Domestic team information
- 1864–1866: Oxford University

Career statistics
| Competition | First-class |
| Matches | 2 |
| Runs scored | 4 |
| Batting average | 2.00 |
| 100s/50s | –/– |
| Top score | 4 |
| Balls bowled | 47 |
| Wickets | 8 |
| Bowling average | 3.00 |
| 5 wickets in innings | 1 |
| 10 wickets in match | – |
| Best bowling | 5/? |
| Catches/stumpings | –/– |
- Source: Cricinfo, 24 February 2020

= Benjamin Darbyshire =

English cricketer

Benjamin Stewart Darbyshire (13 June 1845 – 18 January 1907) was an English first-class cricketer and clergyman.

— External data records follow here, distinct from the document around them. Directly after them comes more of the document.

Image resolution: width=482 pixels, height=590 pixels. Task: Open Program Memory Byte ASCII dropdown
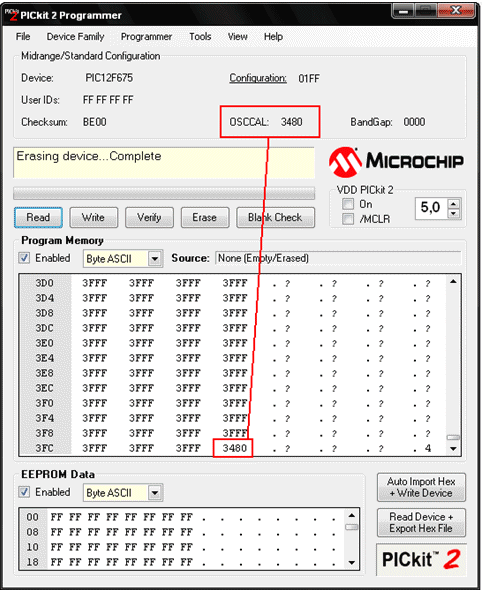click(155, 259)
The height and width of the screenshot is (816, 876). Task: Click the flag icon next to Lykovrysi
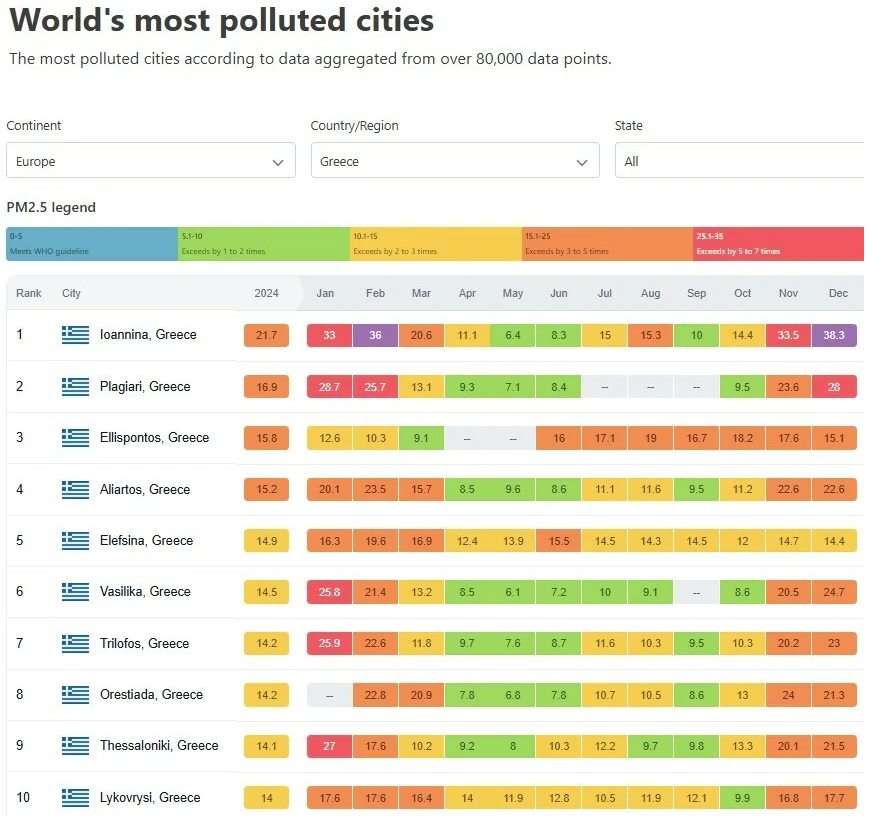(x=75, y=797)
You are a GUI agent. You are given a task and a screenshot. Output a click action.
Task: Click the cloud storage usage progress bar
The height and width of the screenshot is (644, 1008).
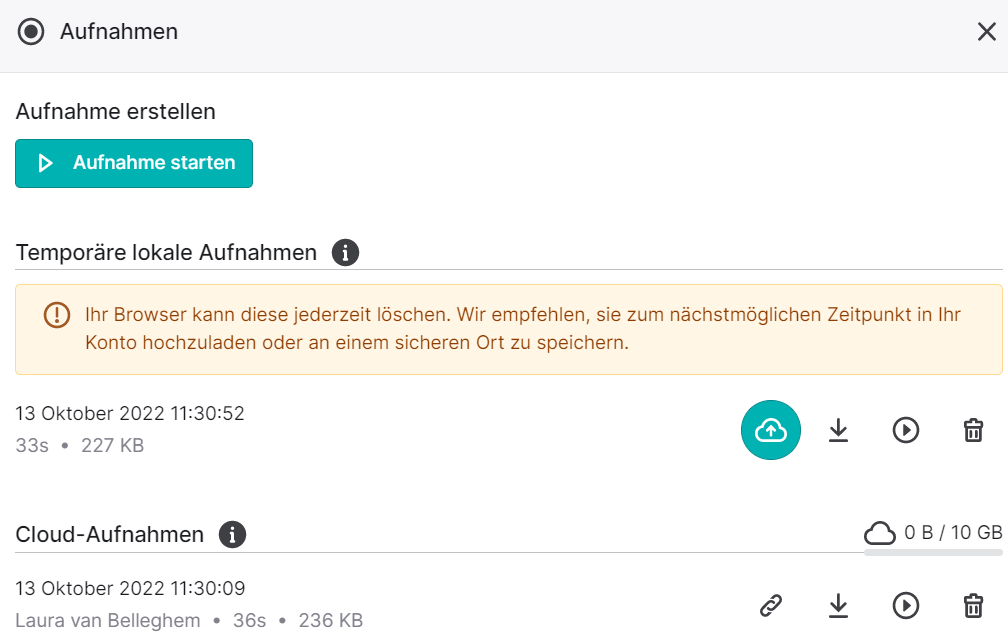point(933,552)
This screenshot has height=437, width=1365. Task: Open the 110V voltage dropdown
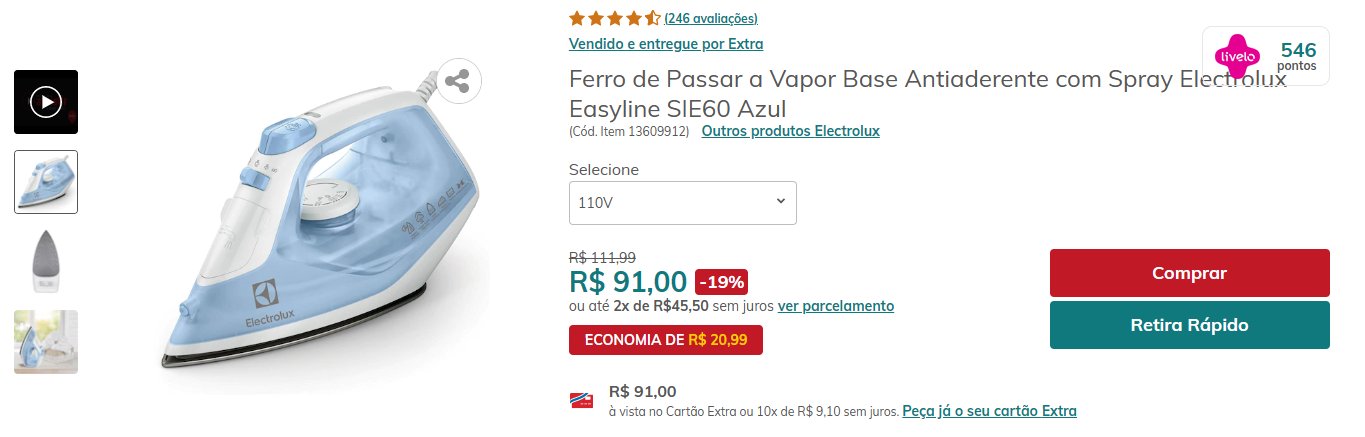[683, 203]
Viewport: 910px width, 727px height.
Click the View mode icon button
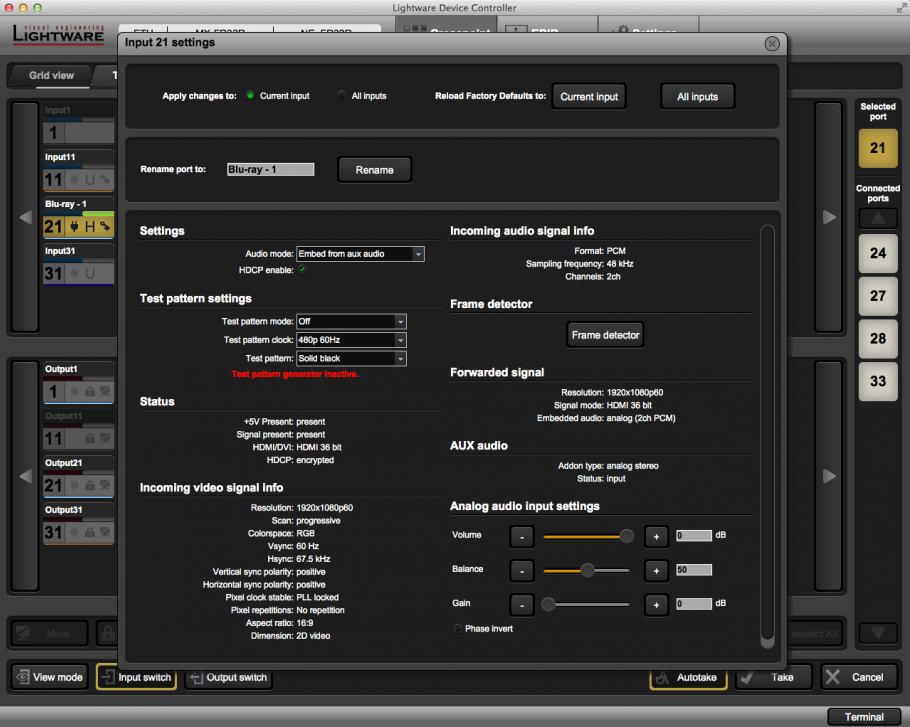click(49, 677)
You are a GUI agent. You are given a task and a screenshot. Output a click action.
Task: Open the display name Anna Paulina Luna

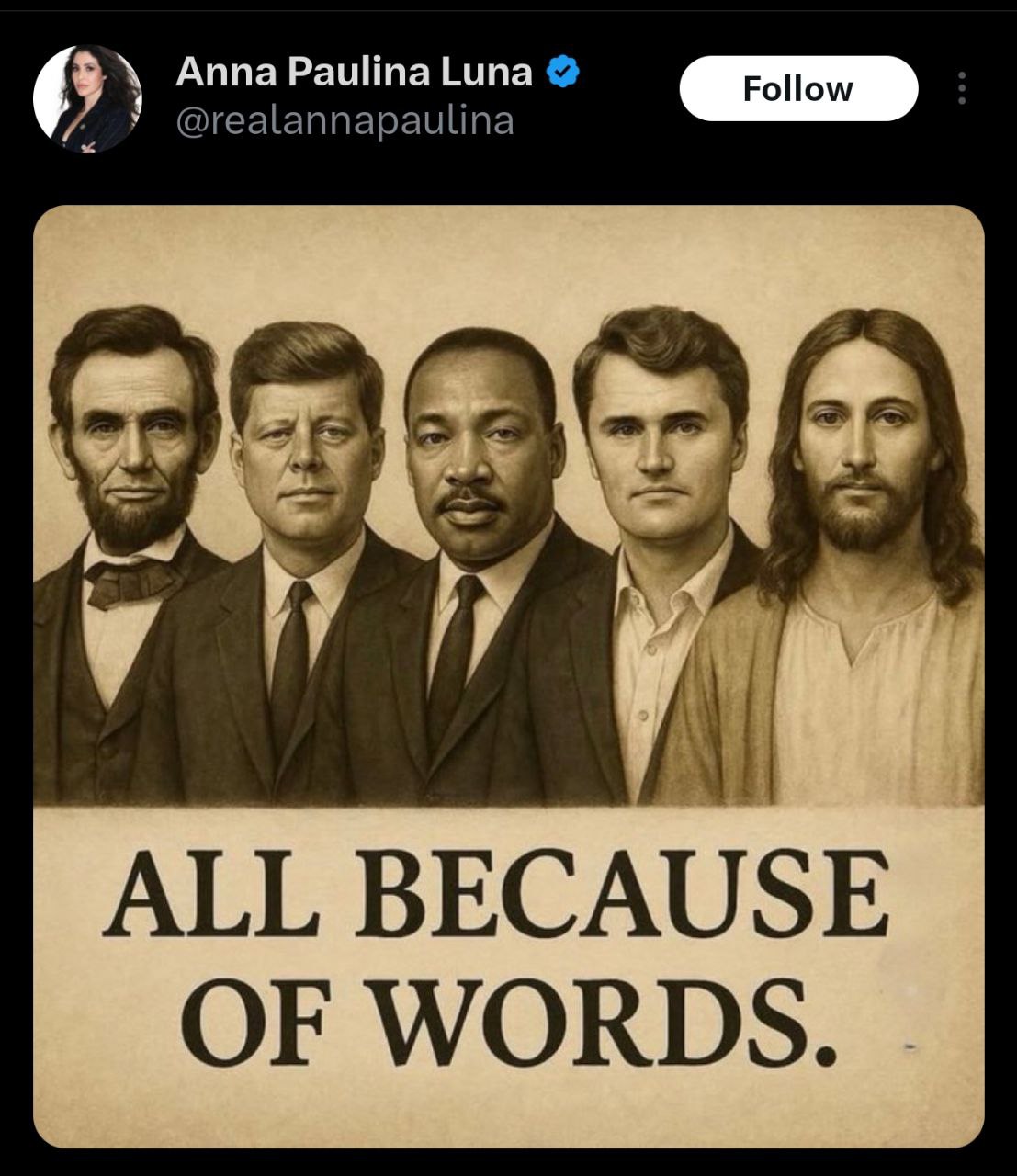354,72
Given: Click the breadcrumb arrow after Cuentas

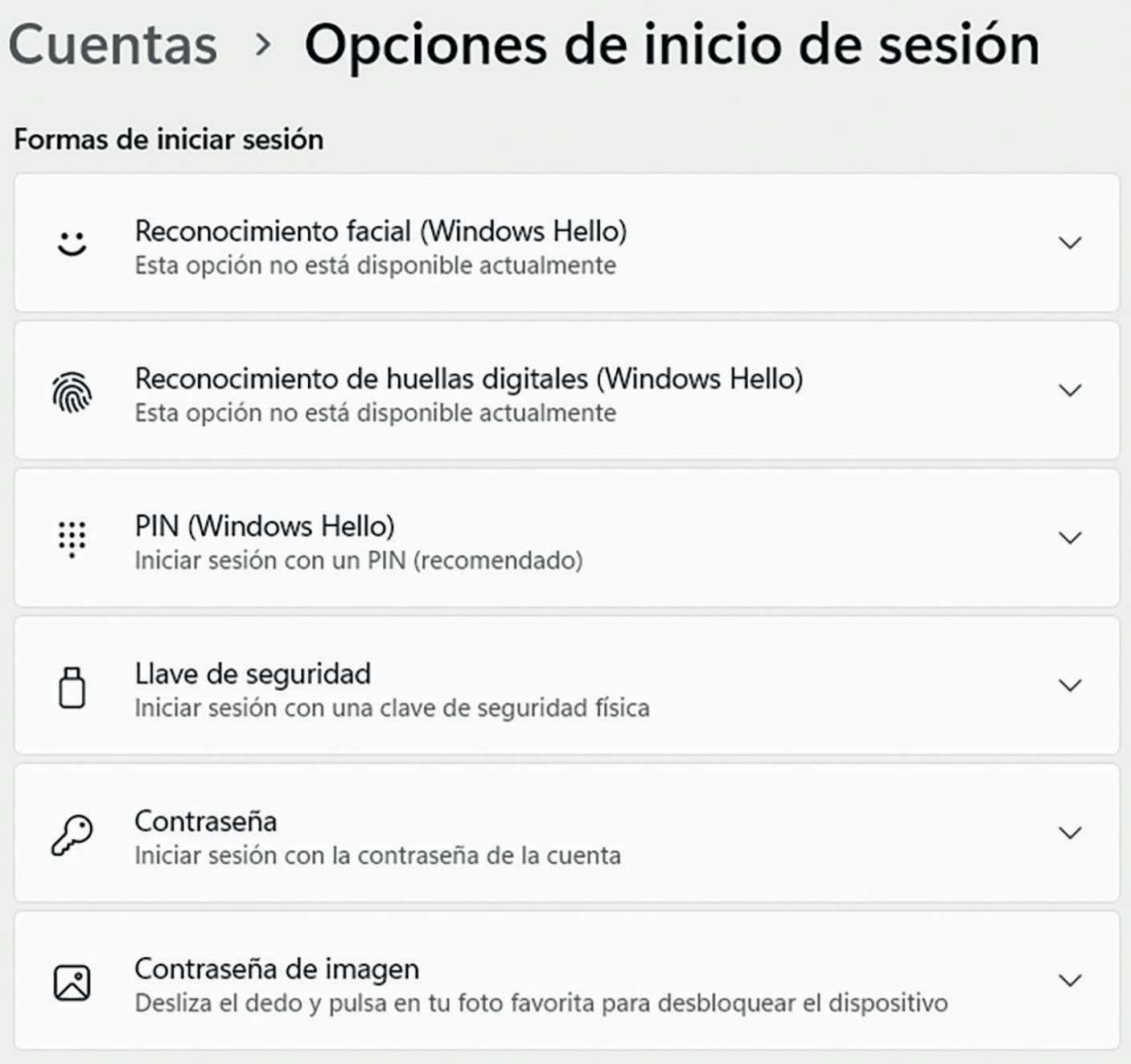Looking at the screenshot, I should (x=262, y=45).
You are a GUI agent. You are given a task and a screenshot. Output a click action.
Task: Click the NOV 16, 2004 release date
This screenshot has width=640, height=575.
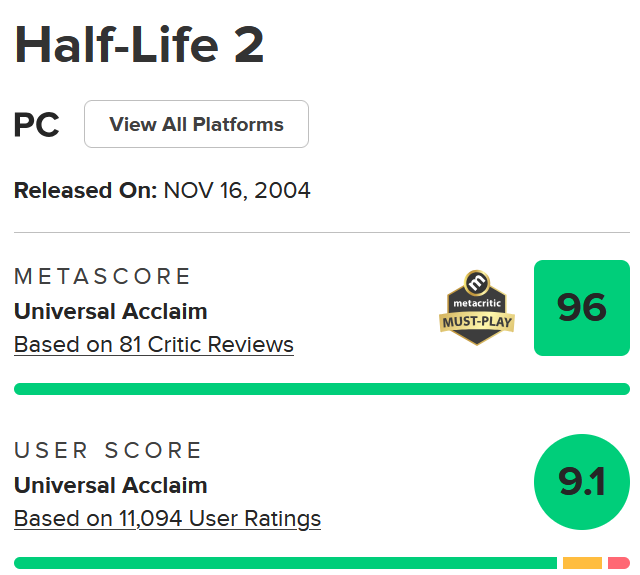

The son of Benjamin Darbyshire senior, he was born in June 1845 in West Derby, Lancashire (now Liverpool). He later studied at Wadham College at the University of Oxford. While studying at Oxford, he made two appearances in first-class cricket for Oxford University against the Marylebone Cricket Club in 1864 and 66, with both matches played at Oxford. In the 1864 fixture, he took a five wicket haul. After graduating from Oxford, Darbyshire took holy orders in the Church of England. He was the canon of St Paul's Church, Sheffield from 1868-70, before assuming the post of vicar for Blundellsands from 1870. In 1879, he was made a temporary chaplain in the 36th West Riding of Yorkshire Corps. Darbyshire died in January 1907 at Birkdale, Lancashire. His nephew, Cecil Moon, also played first-class cricket.